- **EXERCISE DETAILS**: Leave out the pictures and repeat exactly the lines from the one containing "Click the numbered circle 2 badge" through the end of the records.

========

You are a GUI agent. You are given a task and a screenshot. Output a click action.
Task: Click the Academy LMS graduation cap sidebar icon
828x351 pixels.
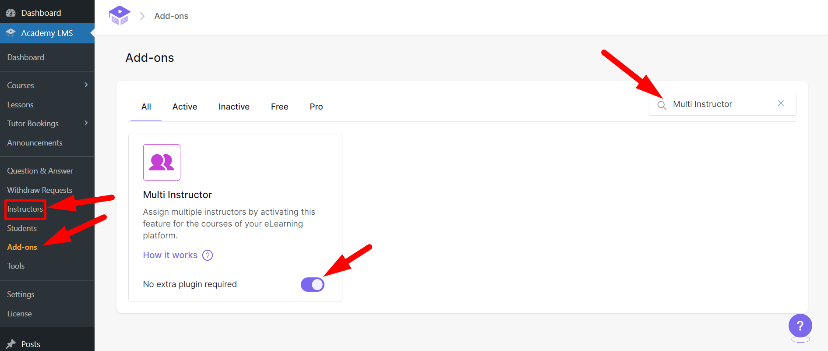point(11,33)
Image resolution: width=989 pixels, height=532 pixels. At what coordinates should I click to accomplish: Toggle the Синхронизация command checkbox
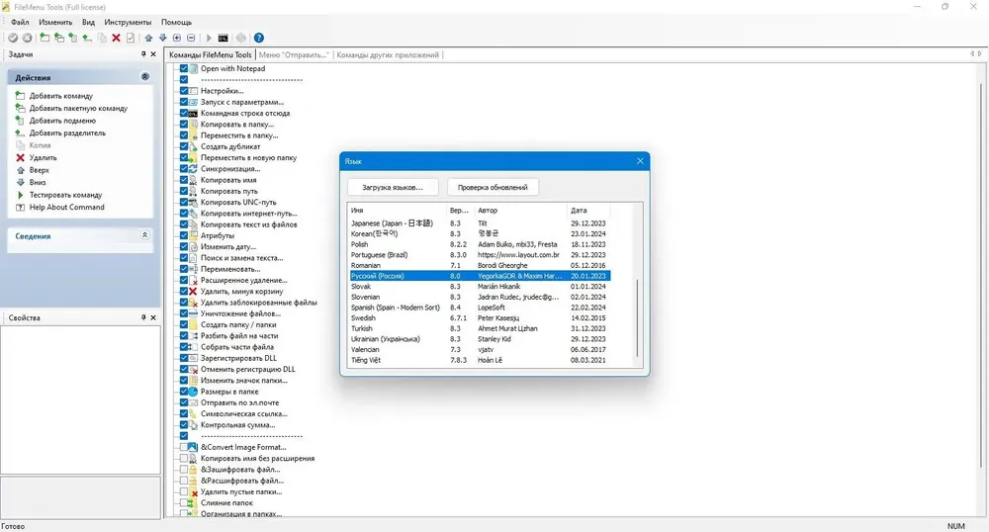pyautogui.click(x=184, y=169)
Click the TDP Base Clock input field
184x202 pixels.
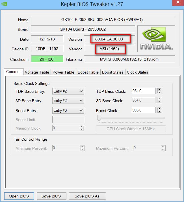point(144,91)
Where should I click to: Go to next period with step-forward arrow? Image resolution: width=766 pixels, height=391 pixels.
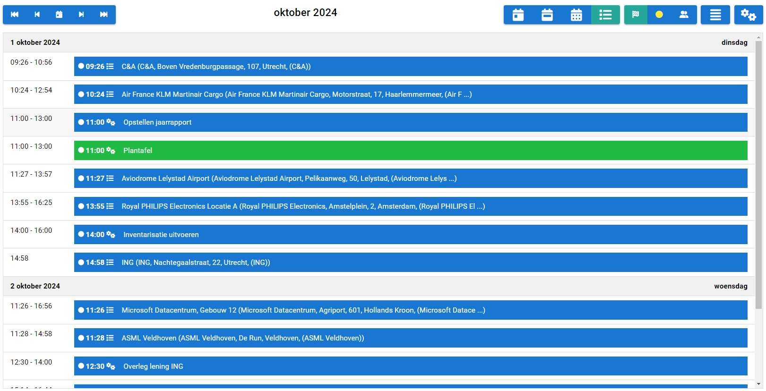point(81,15)
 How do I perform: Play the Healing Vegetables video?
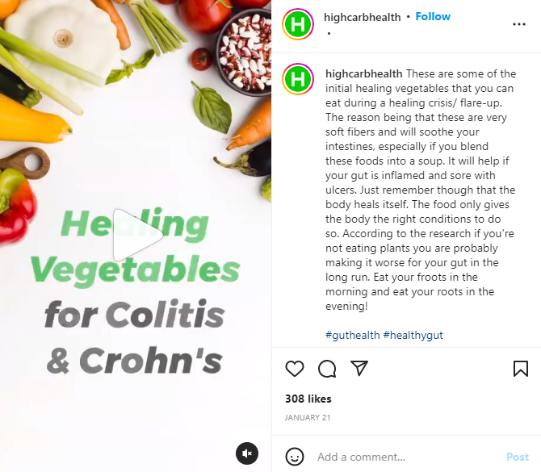point(137,235)
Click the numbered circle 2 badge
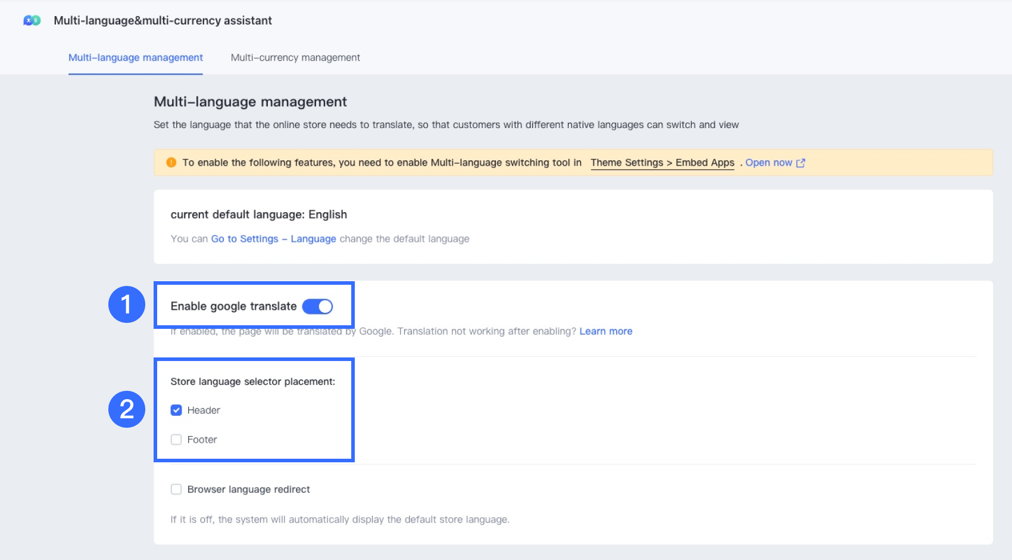Image resolution: width=1012 pixels, height=560 pixels. (126, 409)
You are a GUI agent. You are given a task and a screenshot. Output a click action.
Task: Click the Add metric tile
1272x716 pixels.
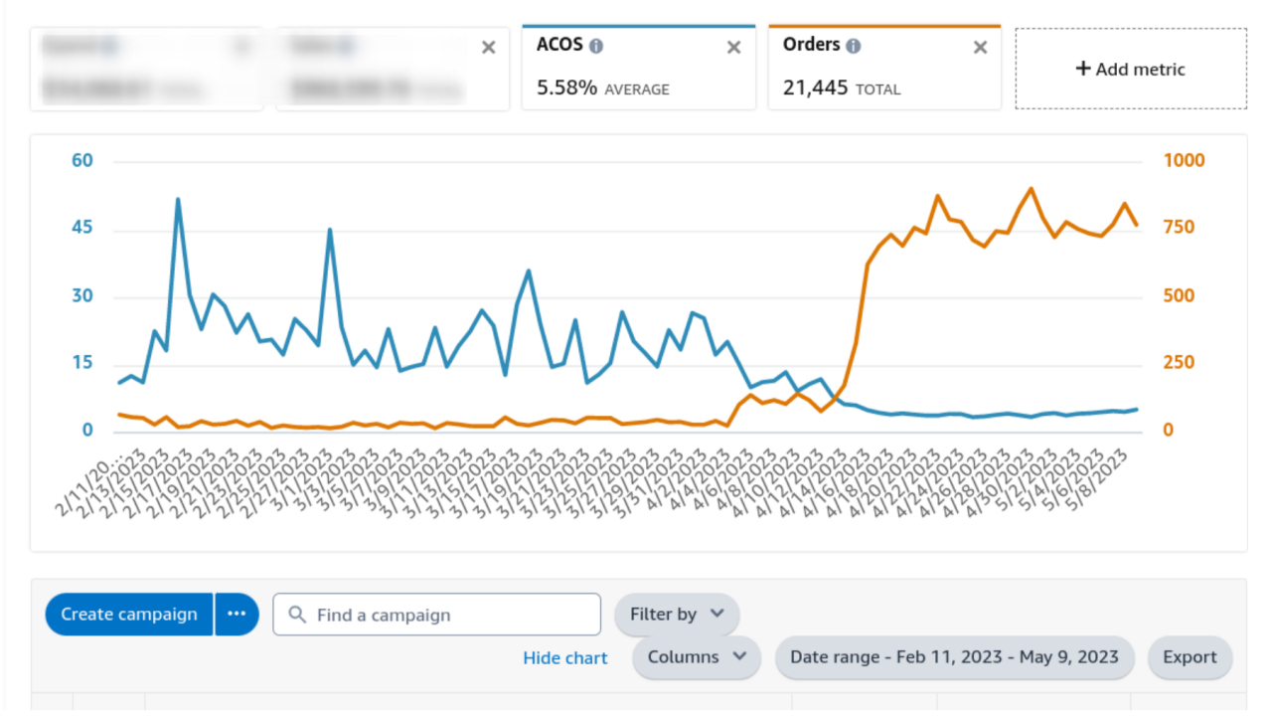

========

- **EXERCISE RESULT**:
Click the numbered circle 2 badge
Image resolution: width=1012 pixels, height=560 pixels. (126, 409)
You are a GUI agent. You are given a task and a screenshot. Output a click action.
Task: Click the Add metric tile
1272x716 pixels.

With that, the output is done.